Can a minor child be a beneficiary of an asset in an estate?
The answer is yes. However, the problem is a minor child cannot receive the funds or property directly. A probate court will force the creation of an entity, or account, to receive the proceeds on behalf of the child. If the value of real or personal property, not cash, to be received by the minor child is under $100,000, a court will, at the minimum, force the parents to apply to the court for permission to sell the property on behalf of a minor child. This can be done without having to obtain a Guardianship of the Estate of the minor child. However, this will still incur legal fees.
If a minor child is going to receive a life insurance policy, or other type of cash account, worth $100,000 or less, the lowest cost legal alternative to be completed so that the child can receive the funds would be to setup a sequestered account in the clerk’s office. A sequestered account will hold the proceeds in an interest bearing account until the minor child reaches the age of eighteen. At that time, the child will be able to receive all the funds in such account. If a parent needs part of the funds for some expenses for the child, the parent can petition the clerk for a distribution from the account for the expenses detailed to the clerk.
A problem with a sequestered account is that the minor child will receive the funds at the age of eighteen. The child will more than likely spend the funds on a really nice, fast car, or monster stereo equipment, or fancy clothes, instead of spending the money on education or investing the money wisely for the child’s future. Another problem is that the parent has to petition the clerk for money every time there is an expense associated with the child. This can be a hassle after awhile. If the proceeds of a life insurance policy, retirement plan, or other type of asset such as a certificate of deposit or securities account, are over $100,000, then a probate court will force the creation of either a 867 Management Trust or a Guardianship of the Estate for such minor child. A corporate trustee will be appointed to manage such trust or guardianship with the result that corporate fees will have to paid out each year. If the investments in the account do not pay more than the fees, then such fees will eat into the proceeds of the account before any distributions are made to the minor child.

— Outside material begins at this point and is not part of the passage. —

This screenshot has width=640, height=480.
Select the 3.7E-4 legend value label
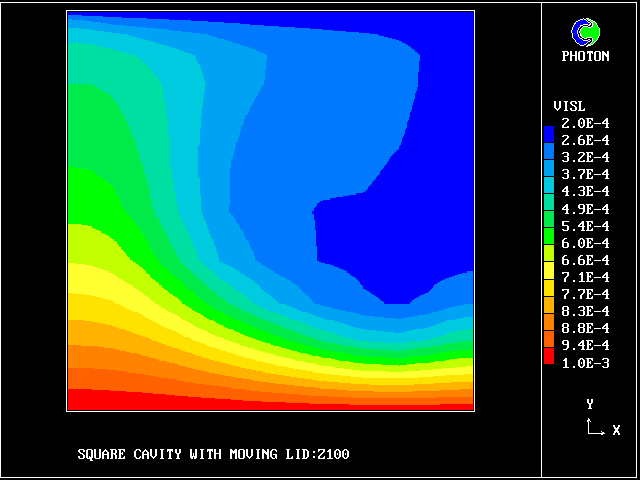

A solution to all of the problems stated above would be to create a trust for the benefit of the minor child and have all the assets, which the child is to receive, paid into this trust. Any type of asset can be paid or transferred into a trust for the benefit of a minor child. With such a trust, someone else can be named as the initial Trustee to manage the trust on behalf of the minor child and pay out the proceeds for the child’s health, education, benefit, and welfare. This creation of this trust will ensure that the minor child does not waste the monies on foolish actions which will have no value in the child’s future.

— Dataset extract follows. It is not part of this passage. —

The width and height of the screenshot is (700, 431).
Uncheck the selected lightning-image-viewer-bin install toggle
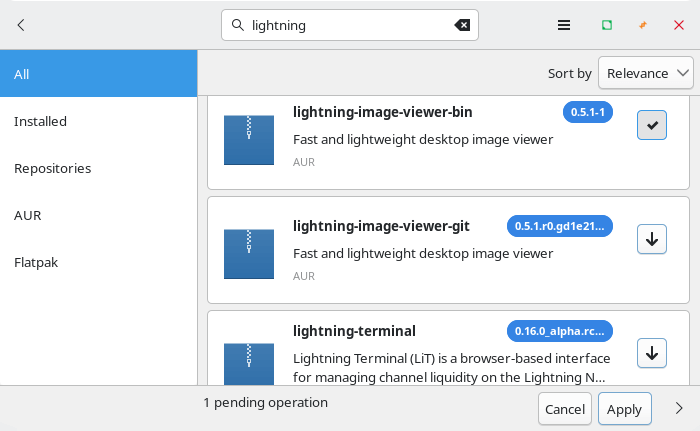(652, 125)
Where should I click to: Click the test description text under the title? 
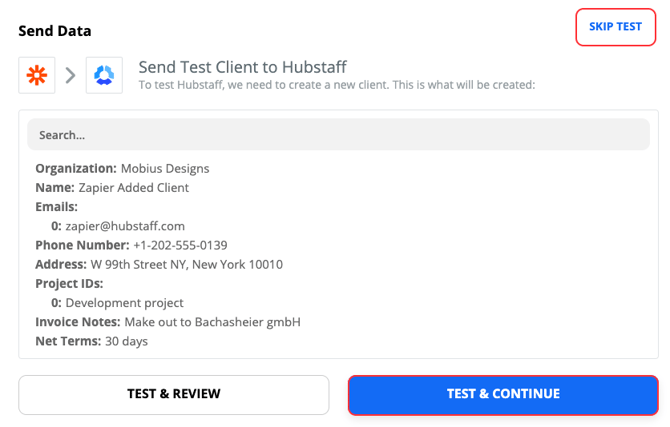tap(336, 85)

With such a trust, you, as the creator of the trust, can determine when, if at all, the child will obtain control over the trust assets for distribution decisions. For example, a child can become Co-Trustee of his or her own trust upon attaining the age of twenty-five and sole Trustee of his or her own trust upon attaining the age of thirty. You can put any age you want into the trust terms. Additionally, if such a trust was held for the lifetime of the child with remainder to the child’s surviving issue, then such a trust would be: (1) protected from creditors; (2) kept as separate property in the event of a child’s divorce; (3) won’t be taxed in the child’s estate for estate tax purposes; and (4) will continue to be held in trust for the benefit of the child’s surviving issue without having to go through probate.
A special power of appointment can be given to a child in a trust. This special power will give the child the ability to leave his or her trust, outright, or in trust, to anyone related to such child by blood, adoption or marriage, or to any charity. You, as the creator of the trust and the special power of appointment, can limit the power as you wish.

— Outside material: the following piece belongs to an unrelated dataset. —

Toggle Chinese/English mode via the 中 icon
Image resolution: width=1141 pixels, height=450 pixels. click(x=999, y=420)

The reason why a special power of appointment should be given to a beneficiary of a trust is due to the uncertainty of future events in that beneficiary’s lifetime. For example, if your child has three children and one of those grandchildren is born handicapped, or is involved in an accident which makes that grandchild a special needs child, then you would want your child to be able to leave the portion of the trust estate going to that disabled grandchild to a special needs trust. This type of trust will ensure that the disabled grandchild will still be able to receive government assistance while having the trust assets available for any expenses not covered by such assistance. If the disabled grandchild received the proceeds of the trust outright, or in a trust which did not contain special needs language, then such trust assets would more than likely be counted against the grandchild in the eligibility requirements for receiving the government assistance. This means the grandchild would not be able to receive the government assistance until the assets in the trust were depleted.
If a trust is named as the beneficiary of a retirement plan, then the retirement plan proceeds will be paid out over the lifetime of the oldest living beneficiary of the trust. With such a trust, there must be restrictions in the trust pertaining to how the retirement plan proceeds are paid out for the benefit of the child. One of the restrictions which must be applied to a trust containing a retirement plan payout must state that the beneficiaries of the trust are restricted from leaving the remainder of the trust assets to any beneficiary older than the initial beneficiary. This restriction ensures that the payout over the lifetime of the beneficiary will not be effected due to an older individual being the beneficiary of the trust after the death of the initial beneficiary.
As you can see, creating a trust which will hold all assets distributed to a minor child is the way to go as it solves numerous legal problems and is less costly in the end. Such a trust can also be utilized for an adult beneficiary.